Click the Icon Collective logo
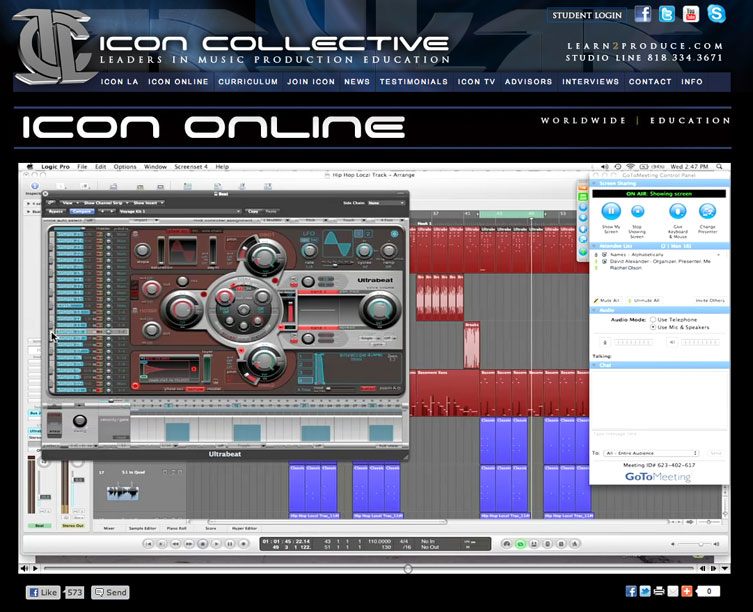 (x=55, y=45)
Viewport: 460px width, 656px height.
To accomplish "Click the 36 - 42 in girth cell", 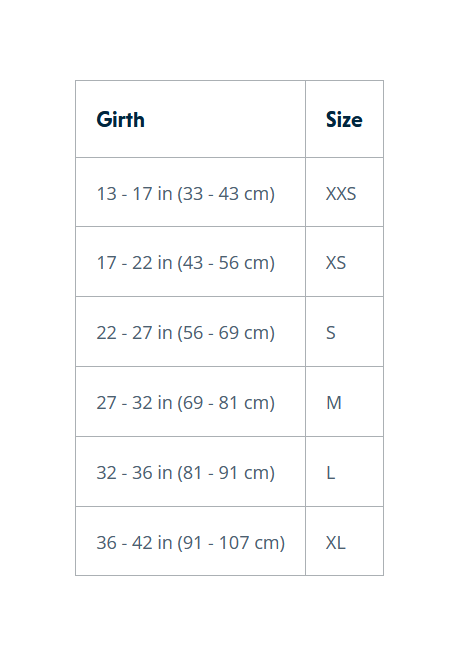I will (190, 541).

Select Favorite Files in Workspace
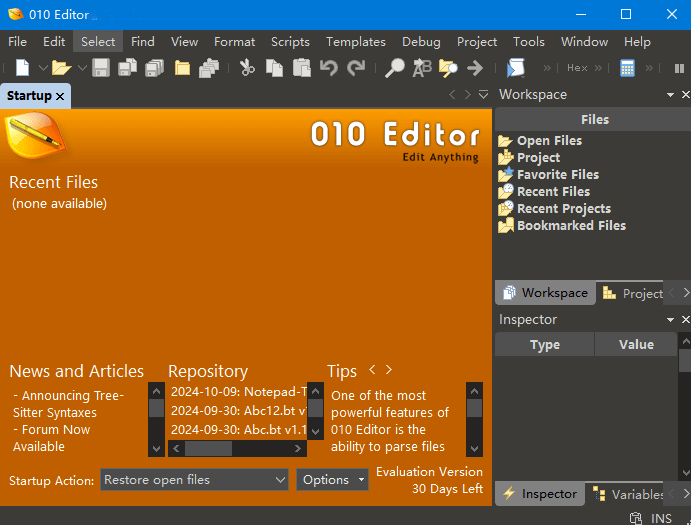557,174
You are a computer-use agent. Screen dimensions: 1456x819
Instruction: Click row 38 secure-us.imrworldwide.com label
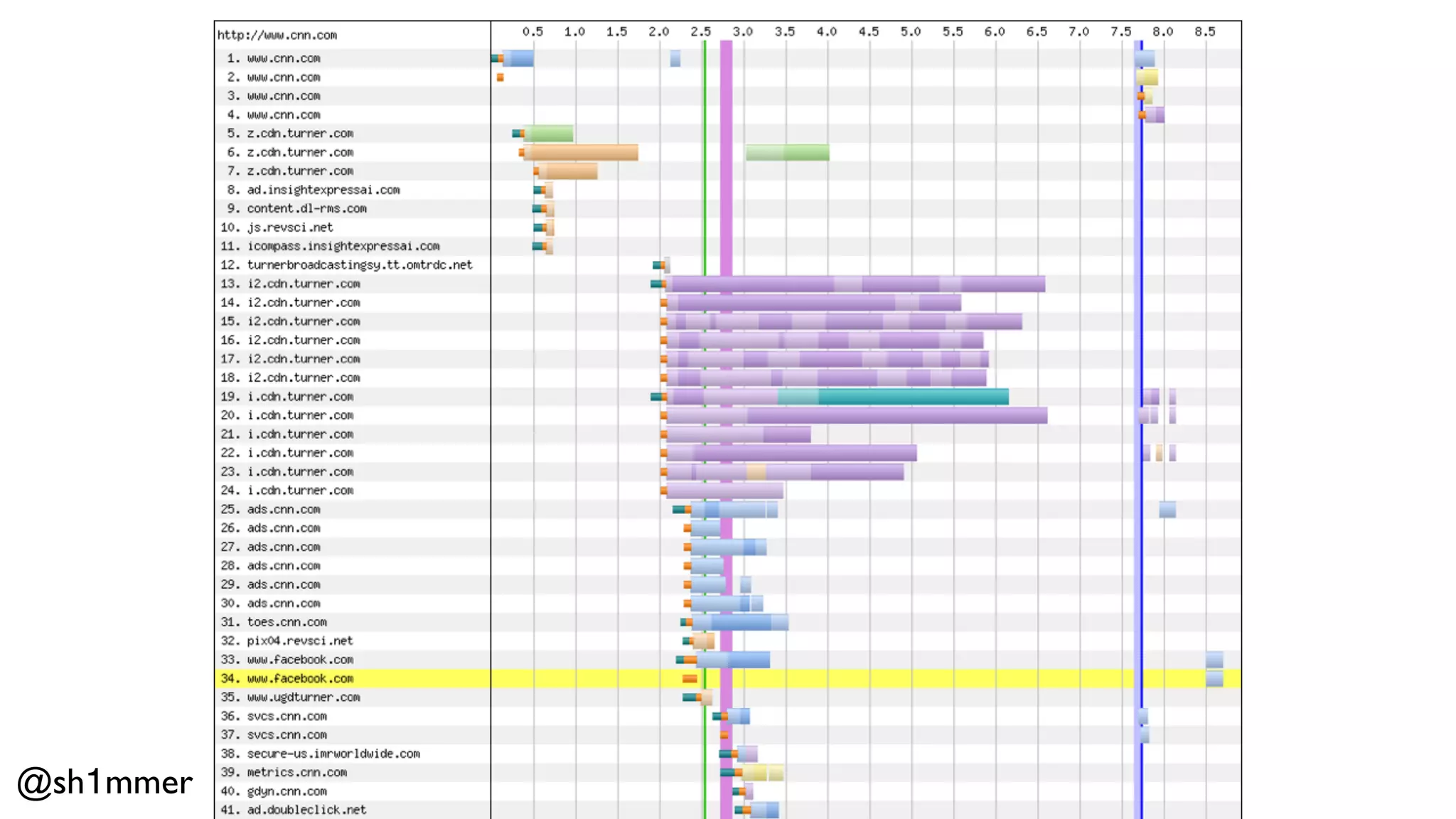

What the task asks: Render everything from the line containing "Select Favorite Files in Workspace" down through the last of the lines above as a JSON list of strings, one string per line, with blank lines omitted. Leave the pictures out of your answer.

Finished answer:
[
  "Select Favorite Files in Workspace",
  "557,174",
  "You are a computer-use agent. Screen dimensions: 1456x819",
  "Instruction: Click row 38 secure-us.imrworldwide.com label"
]